[Recorded data]
————
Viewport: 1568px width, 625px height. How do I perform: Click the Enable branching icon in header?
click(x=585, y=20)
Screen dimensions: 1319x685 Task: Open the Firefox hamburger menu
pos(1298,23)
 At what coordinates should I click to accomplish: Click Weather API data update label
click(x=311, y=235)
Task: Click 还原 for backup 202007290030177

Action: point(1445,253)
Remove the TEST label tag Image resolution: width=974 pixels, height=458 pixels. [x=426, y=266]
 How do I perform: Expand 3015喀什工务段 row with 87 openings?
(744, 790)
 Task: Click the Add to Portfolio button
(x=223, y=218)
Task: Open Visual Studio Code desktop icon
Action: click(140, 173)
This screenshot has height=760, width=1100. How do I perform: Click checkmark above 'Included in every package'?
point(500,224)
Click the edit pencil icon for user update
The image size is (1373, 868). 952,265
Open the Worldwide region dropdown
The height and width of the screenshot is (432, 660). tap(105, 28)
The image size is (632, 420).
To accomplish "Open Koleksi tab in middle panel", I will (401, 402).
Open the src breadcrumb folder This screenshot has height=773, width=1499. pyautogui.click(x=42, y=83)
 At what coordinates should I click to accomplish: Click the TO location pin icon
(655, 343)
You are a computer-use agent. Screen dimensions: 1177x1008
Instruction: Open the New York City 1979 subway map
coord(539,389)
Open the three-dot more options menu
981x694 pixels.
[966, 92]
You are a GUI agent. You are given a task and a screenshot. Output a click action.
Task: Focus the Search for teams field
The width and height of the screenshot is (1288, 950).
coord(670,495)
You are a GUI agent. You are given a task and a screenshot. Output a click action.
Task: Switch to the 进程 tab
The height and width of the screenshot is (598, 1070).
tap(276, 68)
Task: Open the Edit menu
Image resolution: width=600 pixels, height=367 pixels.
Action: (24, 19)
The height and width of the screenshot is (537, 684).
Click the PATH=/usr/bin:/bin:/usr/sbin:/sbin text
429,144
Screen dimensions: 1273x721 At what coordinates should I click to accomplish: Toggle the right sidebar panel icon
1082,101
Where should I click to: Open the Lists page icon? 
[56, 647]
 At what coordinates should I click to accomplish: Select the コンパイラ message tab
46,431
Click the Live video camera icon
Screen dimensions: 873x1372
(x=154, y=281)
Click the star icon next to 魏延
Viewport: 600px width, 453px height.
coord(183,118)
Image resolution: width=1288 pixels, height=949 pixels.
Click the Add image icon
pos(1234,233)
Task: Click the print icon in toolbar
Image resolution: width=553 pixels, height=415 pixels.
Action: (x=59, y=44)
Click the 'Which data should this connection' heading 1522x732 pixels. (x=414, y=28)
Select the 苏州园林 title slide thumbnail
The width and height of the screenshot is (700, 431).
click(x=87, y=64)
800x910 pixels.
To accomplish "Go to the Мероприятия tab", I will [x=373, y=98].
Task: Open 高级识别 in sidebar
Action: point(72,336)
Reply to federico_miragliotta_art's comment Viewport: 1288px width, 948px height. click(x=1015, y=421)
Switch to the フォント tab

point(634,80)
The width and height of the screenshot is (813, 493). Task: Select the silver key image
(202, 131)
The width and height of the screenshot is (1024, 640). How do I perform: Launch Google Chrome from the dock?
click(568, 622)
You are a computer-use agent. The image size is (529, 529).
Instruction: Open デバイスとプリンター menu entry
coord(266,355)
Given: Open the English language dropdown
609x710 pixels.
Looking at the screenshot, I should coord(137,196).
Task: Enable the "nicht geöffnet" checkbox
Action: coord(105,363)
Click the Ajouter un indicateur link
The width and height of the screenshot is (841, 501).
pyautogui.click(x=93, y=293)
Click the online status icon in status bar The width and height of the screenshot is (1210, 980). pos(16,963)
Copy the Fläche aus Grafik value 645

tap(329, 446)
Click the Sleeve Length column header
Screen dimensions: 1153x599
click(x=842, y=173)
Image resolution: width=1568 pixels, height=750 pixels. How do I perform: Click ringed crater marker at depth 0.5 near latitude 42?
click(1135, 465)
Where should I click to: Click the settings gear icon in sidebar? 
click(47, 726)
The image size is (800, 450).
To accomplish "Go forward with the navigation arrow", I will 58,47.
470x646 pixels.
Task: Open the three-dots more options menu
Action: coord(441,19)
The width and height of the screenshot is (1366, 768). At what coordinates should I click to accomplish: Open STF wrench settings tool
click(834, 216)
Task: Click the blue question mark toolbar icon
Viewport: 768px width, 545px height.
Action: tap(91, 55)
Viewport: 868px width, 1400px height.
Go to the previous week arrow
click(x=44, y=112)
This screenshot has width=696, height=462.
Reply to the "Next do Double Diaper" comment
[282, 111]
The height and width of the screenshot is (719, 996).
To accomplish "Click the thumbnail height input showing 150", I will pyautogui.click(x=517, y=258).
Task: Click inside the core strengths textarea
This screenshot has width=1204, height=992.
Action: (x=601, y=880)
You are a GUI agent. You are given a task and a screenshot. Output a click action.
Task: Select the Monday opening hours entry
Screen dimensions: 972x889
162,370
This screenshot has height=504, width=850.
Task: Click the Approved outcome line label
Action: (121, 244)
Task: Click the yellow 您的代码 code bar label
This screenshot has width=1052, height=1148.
————
ASSIGNED TASK: The data above, all of it, needs to be output exactly as written.

OUTPUT FOR THIS TASK:
Viewport: 1568px width, 625px height. How do I perform: Click the Enable branching icon in header?
click(x=585, y=20)
Screen dimensions: 1319x685 Task: Open the Firefox hamburger menu
pos(1298,23)
 At what coordinates should I click to accomplish: Click Weather API data update label
click(x=311, y=235)
Task: Click 还原 for backup 202007290030177

Action: point(1445,253)
Remove the TEST label tag Image resolution: width=974 pixels, height=458 pixels. [x=426, y=266]
 How do I perform: Expand 3015喀什工务段 row with 87 openings?
(744, 790)
 Task: Click the Add to Portfolio button
(x=223, y=218)
Task: Open Visual Studio Code desktop icon
Action: click(140, 173)
This screenshot has height=760, width=1100. How do I perform: Click checkmark above 'Included in every package'?
point(500,224)
Click the edit pencil icon for user update
The image size is (1373, 868). 952,265
Open the Worldwide region dropdown
The height and width of the screenshot is (432, 660). tap(105, 28)
The image size is (632, 420).
To accomplish "Open Koleksi tab in middle panel", I will (401, 402).
Open the src breadcrumb folder This screenshot has height=773, width=1499. pyautogui.click(x=42, y=83)
 At what coordinates should I click to accomplish: Click the TO location pin icon
(655, 343)
You are a computer-use agent. Screen dimensions: 1177x1008
Instruction: Open the New York City 1979 subway map
coord(539,389)
Open the three-dot more options menu
981x694 pixels.
[966, 92]
You are a GUI agent. You are given a task and a screenshot. Output a click action.
Task: Focus the Search for teams field
The width and height of the screenshot is (1288, 950).
coord(670,495)
You are a GUI agent. You are given a task and a screenshot. Output a click action.
Task: Switch to the 进程 tab
The height and width of the screenshot is (598, 1070).
tap(276, 68)
Task: Open the Edit menu
Image resolution: width=600 pixels, height=367 pixels.
Action: (24, 19)
The height and width of the screenshot is (537, 684).
Click the PATH=/usr/bin:/bin:/usr/sbin:/sbin text
429,144
Screen dimensions: 1273x721 At what coordinates should I click to accomplish: Toggle the right sidebar panel icon
1082,101
Where should I click to: Open the Lists page icon? 
[56, 647]
 At what coordinates should I click to accomplish: Select the コンパイラ message tab
46,431
Click the Live video camera icon
Screen dimensions: 873x1372
(x=154, y=281)
Click the star icon next to 魏延
Viewport: 600px width, 453px height.
coord(183,118)
Image resolution: width=1288 pixels, height=949 pixels.
Click the Add image icon
pos(1234,233)
Task: Click the print icon in toolbar
Image resolution: width=553 pixels, height=415 pixels.
Action: (x=59, y=44)
Click the 'Which data should this connection' heading 1522x732 pixels. (x=414, y=28)
Select the 苏州园林 title slide thumbnail
The width and height of the screenshot is (700, 431).
click(x=87, y=64)
800x910 pixels.
To accomplish "Go to the Мероприятия tab", I will [x=373, y=98].
Task: Open 高级识别 in sidebar
Action: point(72,336)
Reply to federico_miragliotta_art's comment Viewport: 1288px width, 948px height. click(x=1015, y=421)
Switch to the フォント tab

point(634,80)
The width and height of the screenshot is (813, 493). Task: Select the silver key image
(202, 131)
The width and height of the screenshot is (1024, 640). How do I perform: Launch Google Chrome from the dock?
click(568, 622)
You are a computer-use agent. The image size is (529, 529).
Instruction: Open デバイスとプリンター menu entry
coord(266,355)
Given: Open the English language dropdown
609x710 pixels.
Looking at the screenshot, I should coord(137,196).
Task: Enable the "nicht geöffnet" checkbox
Action: coord(105,363)
Click the Ajouter un indicateur link
The width and height of the screenshot is (841, 501).
pyautogui.click(x=93, y=293)
Click the online status icon in status bar The width and height of the screenshot is (1210, 980). pos(16,963)
Copy the Fläche aus Grafik value 645

tap(329, 446)
Click the Sleeve Length column header
Screen dimensions: 1153x599
click(x=842, y=173)
Image resolution: width=1568 pixels, height=750 pixels. How do I perform: Click ringed crater marker at depth 0.5 near latitude 42?
click(1135, 465)
Where should I click to: Click the settings gear icon in sidebar? 
click(47, 726)
The image size is (800, 450).
To accomplish "Go forward with the navigation arrow", I will 58,47.
470x646 pixels.
Task: Open the three-dots more options menu
Action: coord(441,19)
The width and height of the screenshot is (1366, 768). At what coordinates should I click to accomplish: Open STF wrench settings tool
click(834, 216)
Task: Click the blue question mark toolbar icon
Viewport: 768px width, 545px height.
Action: tap(91, 55)
Viewport: 868px width, 1400px height.
Go to the previous week arrow
click(x=44, y=112)
This screenshot has width=696, height=462.
Reply to the "Next do Double Diaper" comment
[282, 111]
The height and width of the screenshot is (719, 996).
To accomplish "Click the thumbnail height input showing 150", I will pyautogui.click(x=517, y=258).
Task: Click inside the core strengths textarea
This screenshot has width=1204, height=992.
Action: (x=601, y=880)
You are a GUI agent. You are given a task and a screenshot. Output a click action.
Task: Select the Monday opening hours entry
Screen dimensions: 972x889
162,370
This screenshot has height=504, width=850.
Task: Click the Approved outcome line label
Action: (121, 244)
Task: Click the yellow 您的代码 code bar label
This screenshot has width=1052, height=1148.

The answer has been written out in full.